5.3 Managerial implications

Furthermore, there are still many limitations in accessing information about government support policies for businesses affected by COVID-19. Therefore, social capital also helps tourism businesses easily access information and increase their ability to access support policies issued by the government. Some proposals to increase social capital for tourism managers in Ba Ria - Vung Tau province are:

$\sqrt{ }$ Ba Ria-Vung Tau Department of Tourism should collaborate with tourism associations in the province and Vietnam, Vietnam Airlines, and reputable international television stations (BBC) to enhance the promotion of destinations, including tourist attractions, accommodations, and beautiful beaches, to attract domestic and international tourists.

$\sqrt{ }$ Tourism businesses should form alliances to connect with provinces and neighboring regions to boost tourism through service discount packages such as room rates, tour prices, and shopping spots while ensuring service quality and reputation. Additionally, they can increase entertainment activities and organize outstanding events to attract tourists, such as food festivals, flower festivals, international kite competitions, and beauty contests.

$\sqrt{ }$ Tourism businesses should strengthen their network connections with tourism management agencies, tourism support centers, and local tourism associations by participating in events that contribute to the sustainable development of local tourism, green tourism, and quality and reputable tourism. This social network gives businesses more opportunities to access information, policies, resources, and customers.

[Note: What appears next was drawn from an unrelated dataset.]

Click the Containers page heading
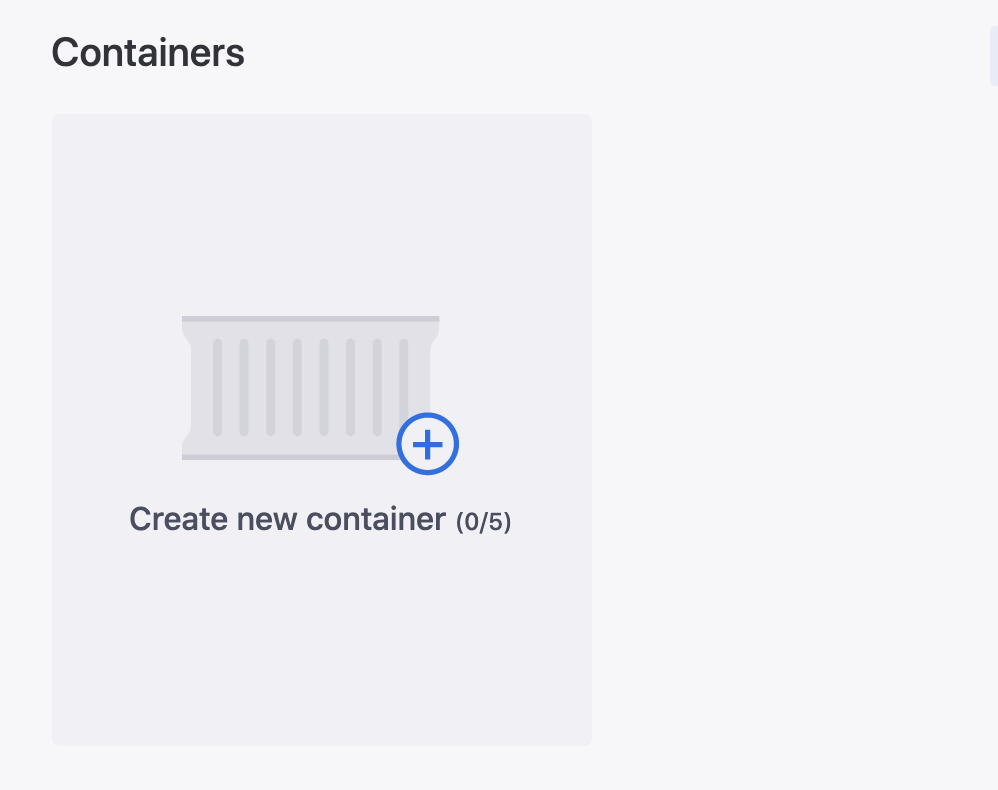 (148, 53)
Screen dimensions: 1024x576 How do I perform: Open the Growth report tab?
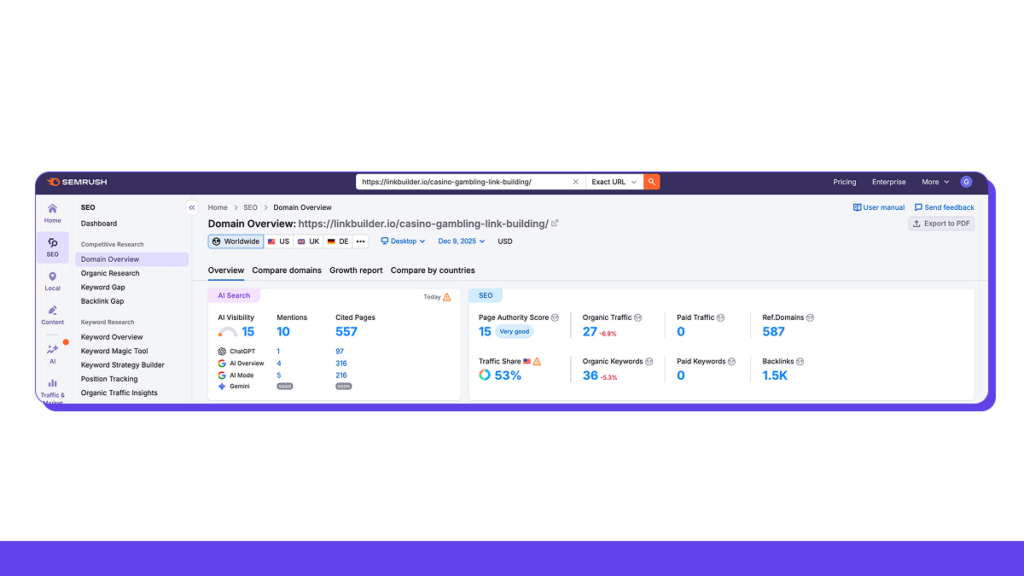356,270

Tourism businesses must improve their infrastructure and service capacity to enhance the quality of tourism services and increase customer satisfaction to become a reliable tourism destination.

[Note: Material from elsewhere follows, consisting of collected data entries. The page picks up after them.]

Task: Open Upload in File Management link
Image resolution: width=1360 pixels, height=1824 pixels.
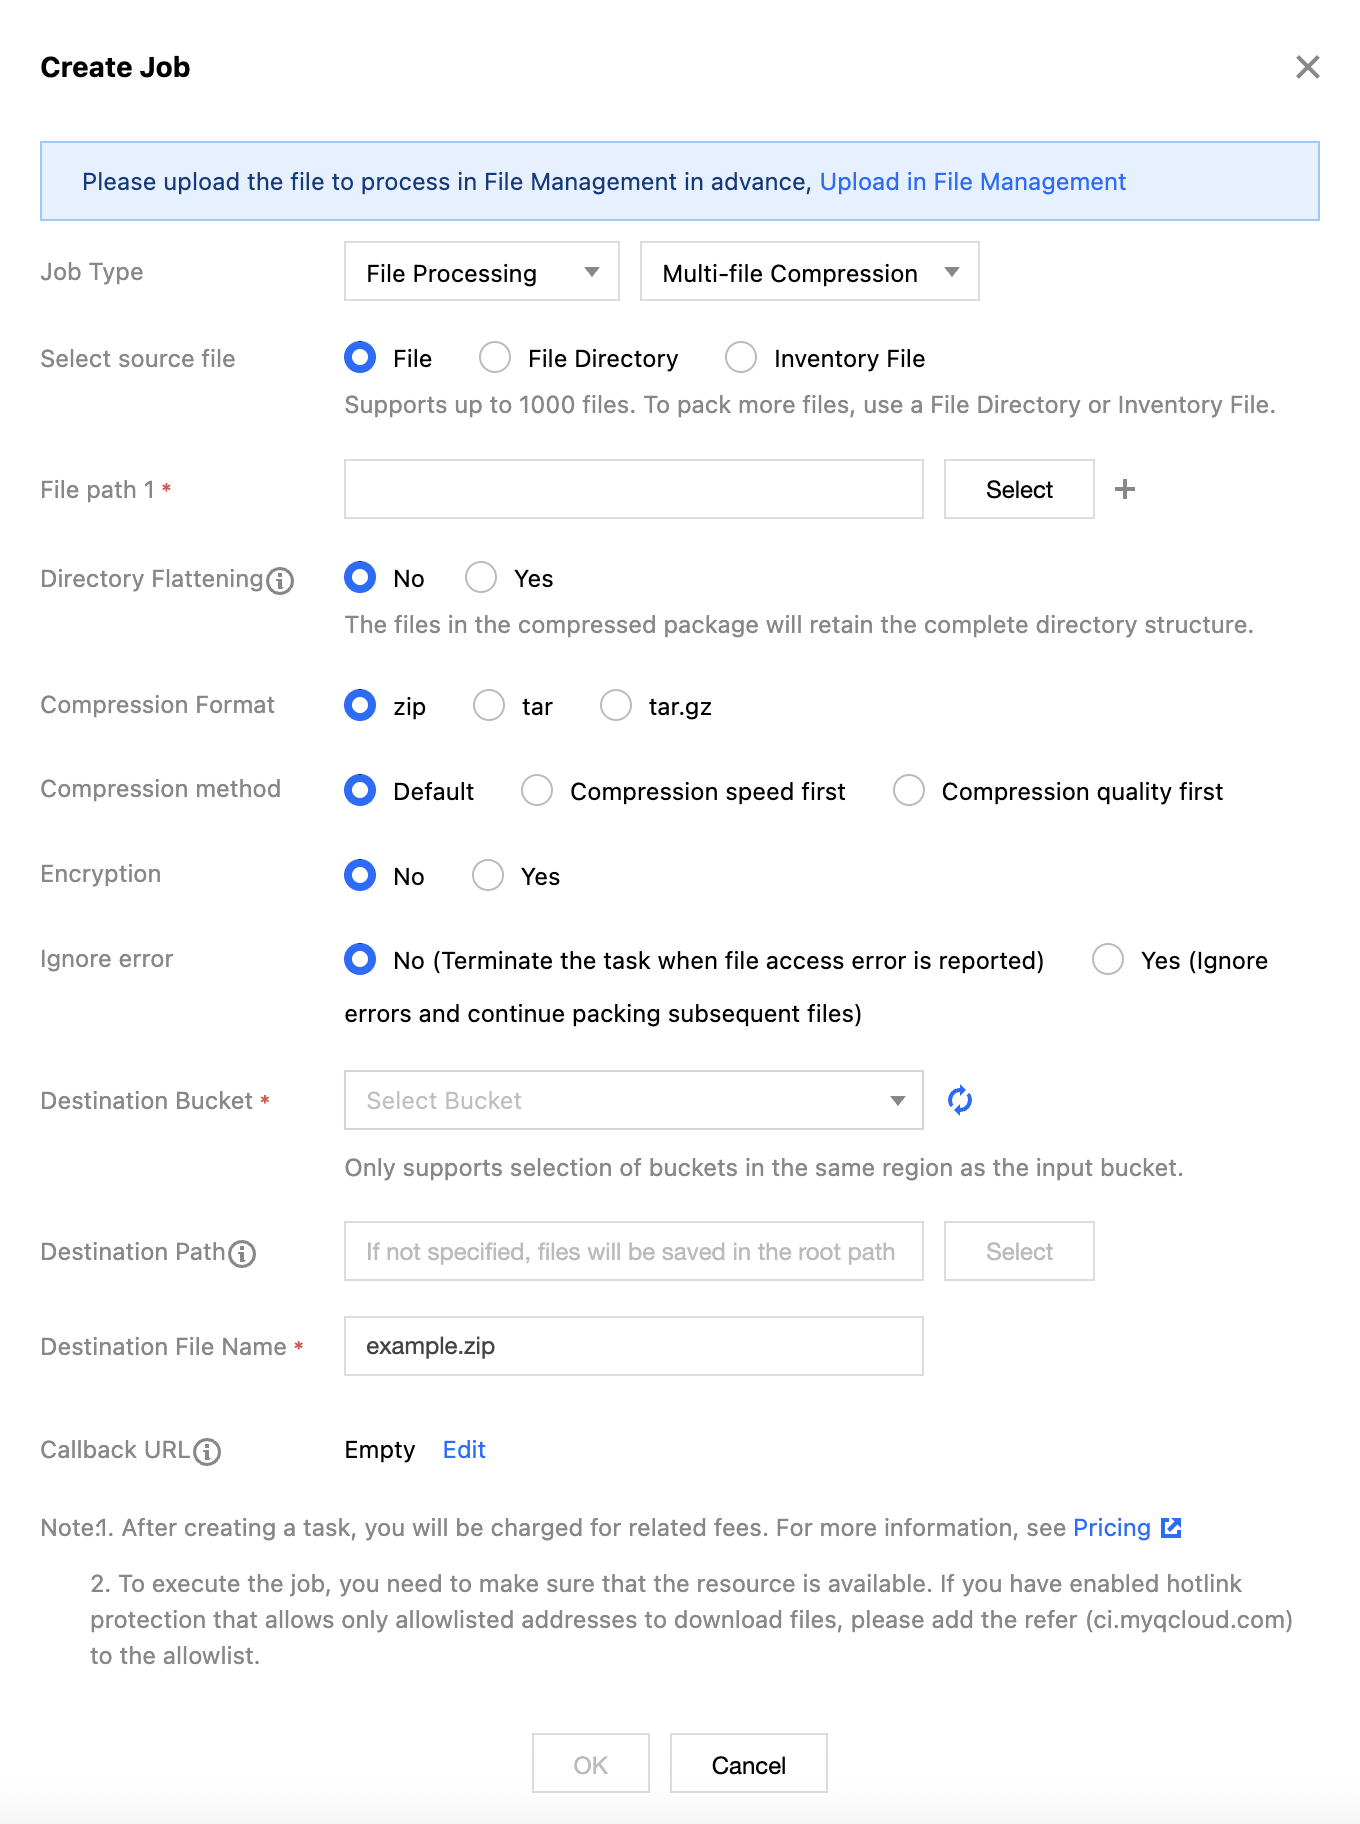Action: (972, 182)
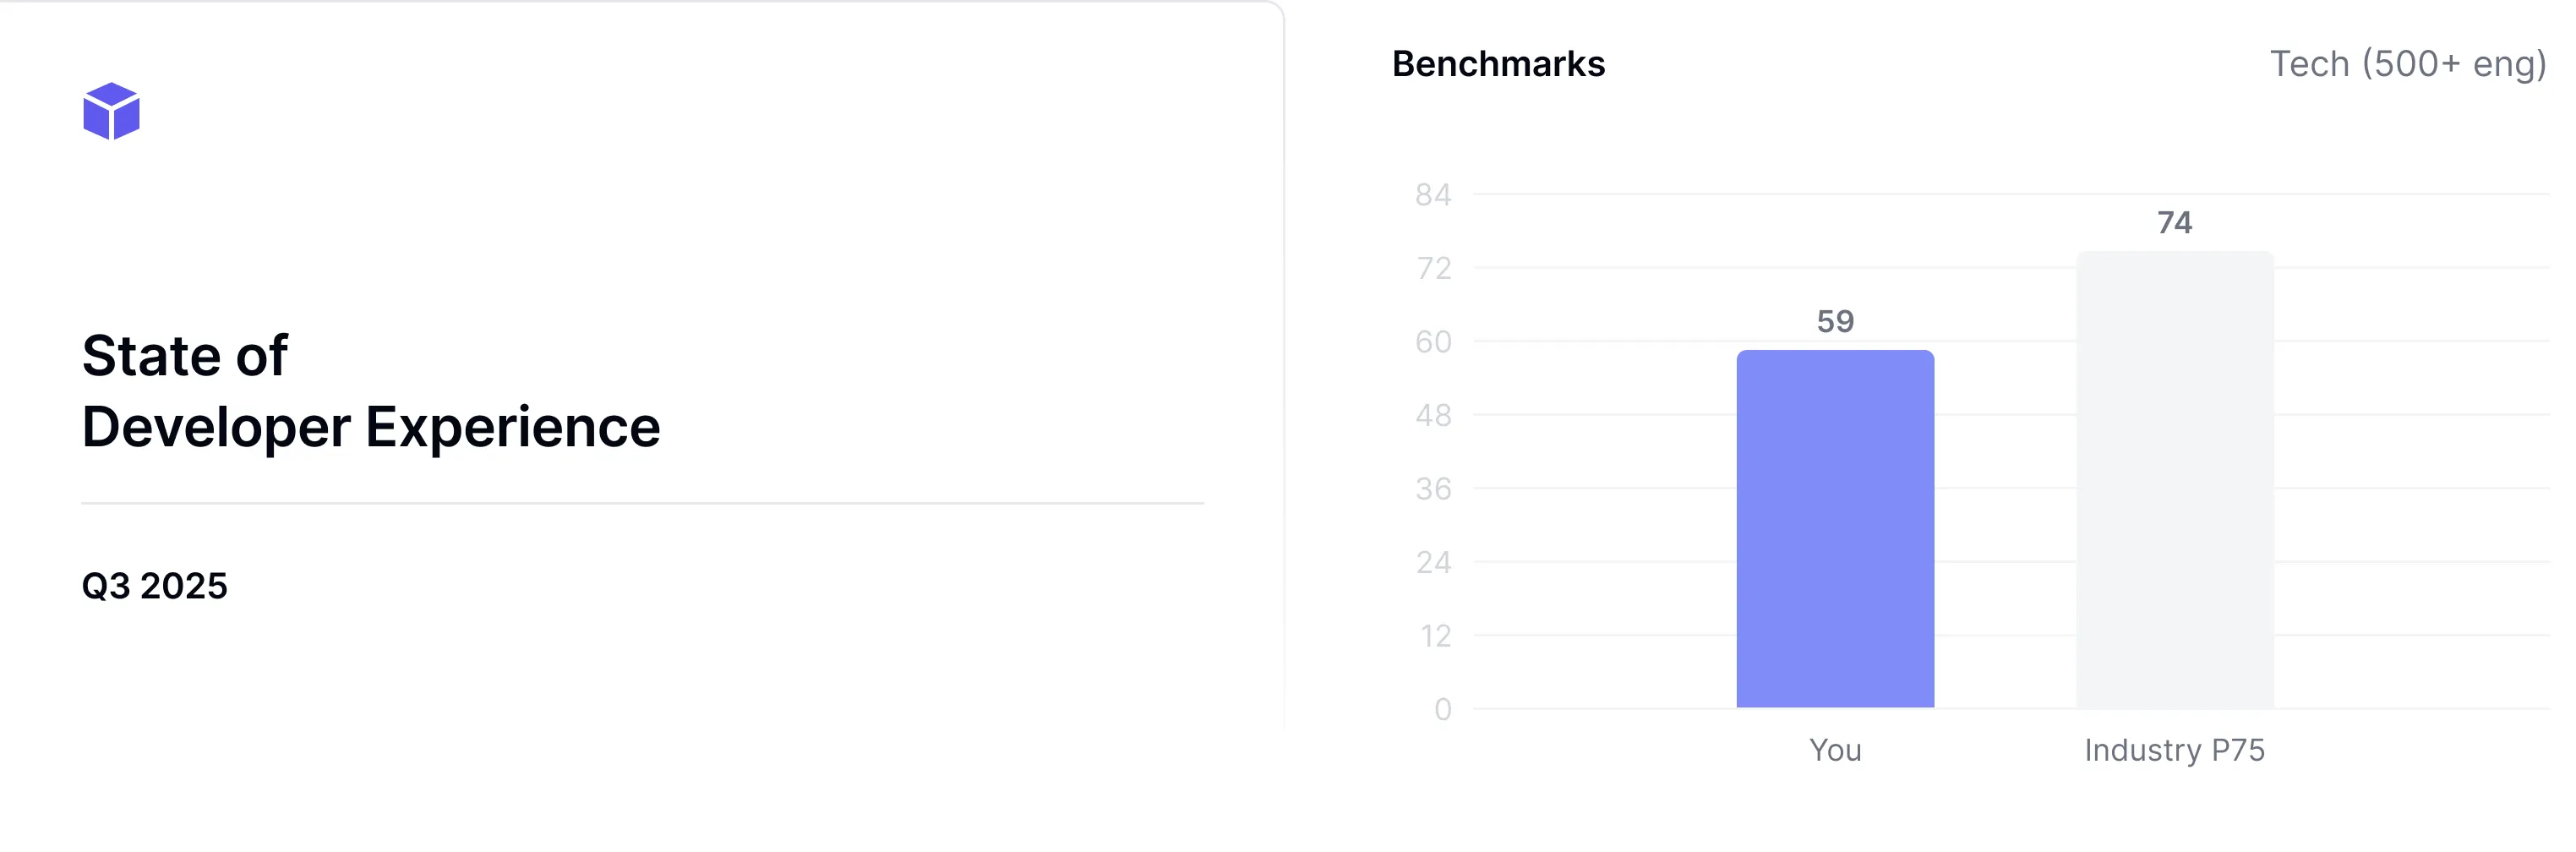2576x852 pixels.
Task: Click the "State of Developer Experience" title
Action: 370,391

5.4 Limitations and recommendations

The limitation of this study is the use of a convenience sampling method. This sampling method reduces the representativeness of the population. To improve the representativeness of the population, researchers need to expand the survey scale to other provinces and cities such as Phu Quoc, Nha Trang, Da Nang, Ho Chi Minh City, and Hanoi.

Social network theory has explained the formation of external entrepreneurial resources. Institutional theory refers to the "acceptance" of society towards stakeholders. As social acceptance increases, it provides opportunities for tourism businesses to obtain support resources from stakeholders. Therefore, in future research, researchers can use institutional or social network theory to explain the formation of external resources to improve business performance.

Acknowledgment

This study is supported by funding from Industrial University of Ho Chi Minh City.